Publication | Closed Access

SHARE Interface in Flash Storage for Relational and NoSQL Databases

30

Citations

21

References

2016

Year

TLDR

Database consistency requires write atomicity, yet most systems treat writes as non‑atomic and rely on journaling or copy‑on‑write, which causes write amplification that degrades performance and accelerates flash wear. The authors introduce SHARE, a flash‑storage interface designed to provide atomic writes without amplification. SHARE permits explicit address remapping inside flash, enabling host‑side engines such as MySQL/InnoDB and Couchbase to perform atomic updates directly; the authors implemented SHARE on an OpenSSD board and adapted these engines to use the interface.
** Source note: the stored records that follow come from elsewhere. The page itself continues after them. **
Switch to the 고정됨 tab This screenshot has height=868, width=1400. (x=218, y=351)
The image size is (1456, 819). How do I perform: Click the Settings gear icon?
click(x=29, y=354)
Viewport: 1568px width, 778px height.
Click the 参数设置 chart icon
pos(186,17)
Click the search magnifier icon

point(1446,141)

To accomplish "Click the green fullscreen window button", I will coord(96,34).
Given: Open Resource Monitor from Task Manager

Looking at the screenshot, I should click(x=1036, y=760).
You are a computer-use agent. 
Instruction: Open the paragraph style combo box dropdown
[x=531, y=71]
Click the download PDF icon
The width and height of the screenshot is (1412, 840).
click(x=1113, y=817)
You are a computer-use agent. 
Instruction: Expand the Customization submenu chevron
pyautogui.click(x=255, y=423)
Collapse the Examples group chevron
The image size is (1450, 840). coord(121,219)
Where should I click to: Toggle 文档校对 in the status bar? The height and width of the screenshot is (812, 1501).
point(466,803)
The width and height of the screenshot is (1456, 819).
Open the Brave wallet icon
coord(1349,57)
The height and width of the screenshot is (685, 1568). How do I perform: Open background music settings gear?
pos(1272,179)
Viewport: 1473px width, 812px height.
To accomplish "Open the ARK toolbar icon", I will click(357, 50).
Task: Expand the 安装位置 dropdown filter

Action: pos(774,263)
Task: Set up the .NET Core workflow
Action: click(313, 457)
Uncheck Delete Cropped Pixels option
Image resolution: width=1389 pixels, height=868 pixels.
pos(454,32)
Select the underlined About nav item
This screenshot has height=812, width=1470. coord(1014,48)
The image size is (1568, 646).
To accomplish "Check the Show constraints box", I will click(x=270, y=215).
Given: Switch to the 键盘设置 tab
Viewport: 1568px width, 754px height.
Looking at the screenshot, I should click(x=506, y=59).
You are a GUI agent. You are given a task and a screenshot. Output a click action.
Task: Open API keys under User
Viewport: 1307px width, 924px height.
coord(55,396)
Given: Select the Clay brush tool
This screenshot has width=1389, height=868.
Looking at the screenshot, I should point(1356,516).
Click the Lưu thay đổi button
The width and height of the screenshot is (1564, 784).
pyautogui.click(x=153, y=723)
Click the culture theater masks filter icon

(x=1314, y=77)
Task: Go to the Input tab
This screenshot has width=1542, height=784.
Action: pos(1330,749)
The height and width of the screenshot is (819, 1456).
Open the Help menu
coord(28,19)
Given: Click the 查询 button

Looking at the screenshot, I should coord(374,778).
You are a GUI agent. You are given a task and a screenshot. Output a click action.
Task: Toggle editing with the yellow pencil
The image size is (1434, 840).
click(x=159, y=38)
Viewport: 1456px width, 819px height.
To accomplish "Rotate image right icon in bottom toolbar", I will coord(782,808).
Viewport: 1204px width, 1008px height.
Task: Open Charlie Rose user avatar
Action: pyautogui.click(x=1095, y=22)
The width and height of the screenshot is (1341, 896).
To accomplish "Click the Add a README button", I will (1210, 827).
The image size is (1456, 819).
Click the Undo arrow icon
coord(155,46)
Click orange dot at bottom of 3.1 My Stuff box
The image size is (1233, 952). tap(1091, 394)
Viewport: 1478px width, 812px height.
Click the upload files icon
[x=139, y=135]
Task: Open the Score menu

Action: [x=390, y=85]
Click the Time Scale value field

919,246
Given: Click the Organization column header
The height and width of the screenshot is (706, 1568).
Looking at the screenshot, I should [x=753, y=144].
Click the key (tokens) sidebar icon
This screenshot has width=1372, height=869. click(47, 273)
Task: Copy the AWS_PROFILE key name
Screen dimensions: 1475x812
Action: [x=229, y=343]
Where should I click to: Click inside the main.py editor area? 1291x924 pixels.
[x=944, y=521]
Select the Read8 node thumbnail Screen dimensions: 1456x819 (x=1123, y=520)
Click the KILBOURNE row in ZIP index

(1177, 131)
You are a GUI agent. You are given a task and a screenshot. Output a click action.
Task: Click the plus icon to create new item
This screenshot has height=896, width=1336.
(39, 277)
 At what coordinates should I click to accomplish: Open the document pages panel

Experiments show that SHARE‑enabled MySQL/InnoDB and Couchbase achieve markedly higher performance, with Couchbase compaction completing without copying any data pages.

Abstract

Database consistency and recoverability require guaranteeing write atomicity for one or more pages. However, contemporary database systems consider write operations non-atomic. Thus, many database storage engines have traditionally relied on either journaling or copy-on-write approaches for atomic propagation of updated pages to the storage. This reliance achieves write atomicity at the cost of various write amplifications such as redundant writes, tree-wandering, and compaction. This write amplification results in reduced performance and, for flash storage, accelerates device wear-out. In this paper, we propose a flash storage interface, SHARE. Being able to explicitly remap the address mapping inside flash storage using SHARE interface enables host-side database storage engines to achieve write atomicity without causing write amplification. We have implemented SHARE on a real SSD board, OpenSSD, and modified MySQL/InnoDB and Couchbase NoSQL storage engines to make them compatible with the extended SHARE interface. Our experimental results show that this SHARE-based MySQL/InnoDB and Couchbase configurations can significantly boost database performance. In particular, the inevitable and costly Couchbase compaction process can complete without copying any data pages.